Olson has grown tactically since joining forces with MMAGOLD, but, somewhere in the passing of seasons, his flyweight shell must have shrunk in the wash, thereby, he relocated into a newly furbished bantamweight model. The process of cutting weight, also categorized as: the fight before the fight, enticed, long before round one, an emergence of the “Berserker”’s lunacy. Entering WFC 17, and future bouts, Olson shared a way to better regulate his sensibilities is to unleash an extra ten pounds of psychopathic frenzy,
“For this fight, I’m going up a weight class, so the weight cut is a little bit easier. I put on a lot of muscle in-between fights, and over time, I’m just getting bigger. I’ve always been a really big 125er, and I’m still bigger than most 35ers.”
At the onset of Olson’s amateur stint, his next opponent, Frunk, loomed larger than life. Quickly nearing WFC 17, Olson recalled his perspective on Frunk when his gloves still had that new leather smell. Back then, Olson considered the possibility of being overwhelmed by such stark differences in size and experience,
“I met him when I was starting off as an amateur, watching him have his last amateur fight. His amateur career is 10-1; he was the 135 and 145 champ out of Ultimate Reno Combat. I remember thinking how big he was, and how he was this bad dude.”

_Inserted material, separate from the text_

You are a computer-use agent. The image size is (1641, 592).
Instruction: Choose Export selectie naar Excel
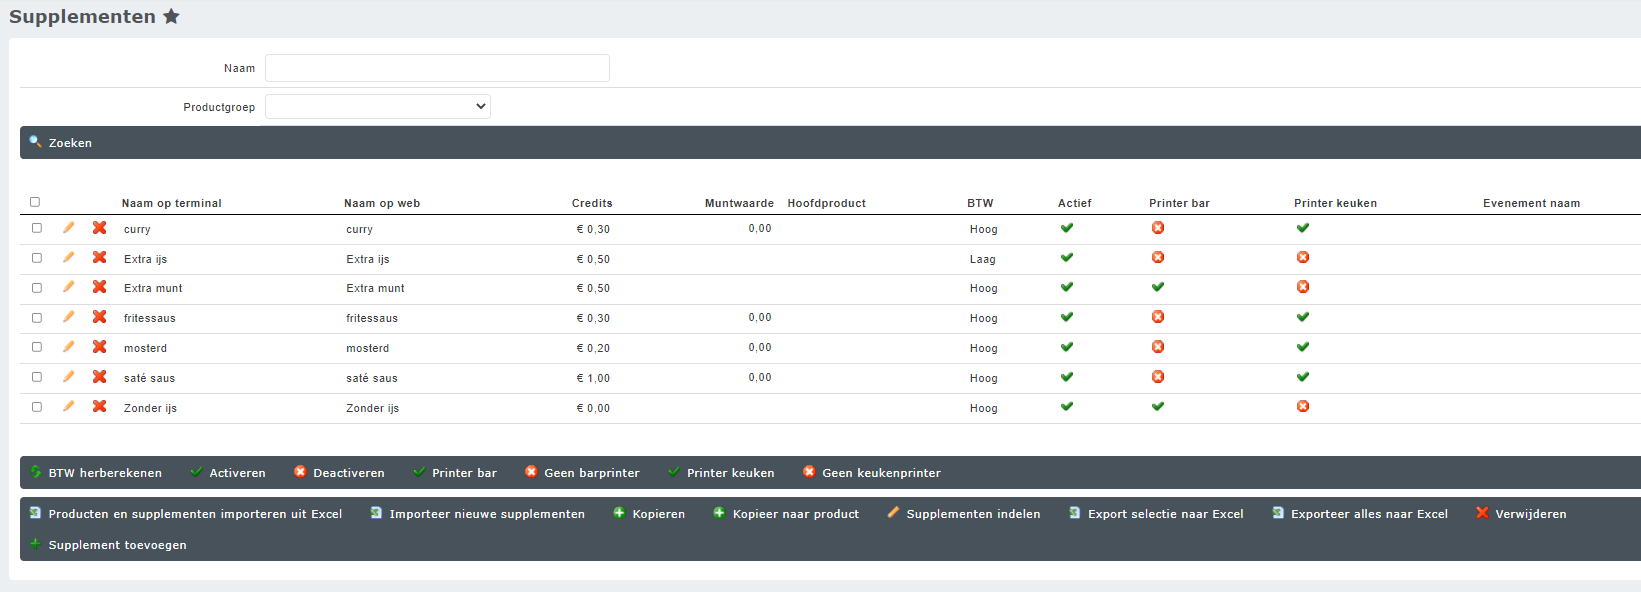1165,514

Times have certainly changed, and, now slated to face Frunk at WFC 17, a bit of Olson’s maniacal grin crept across his face like a caterpillar. Currently, Olson would argue: If he and Frunk were to sit on opposite ends of a see-saw, things would be much more balanced,
“Now, I’ve gotten a lot better, and I see him and don’t think he’s as big as he used to look. He started his pro career, I think, as a flyweight and now he’s fighting again at 35. We’re roughly the same size now.”
Find a seat inside the McClellan Conference Center, and when Olson morphs into his alter ego at WFC 17, you’ll likely go a little berserk yourself.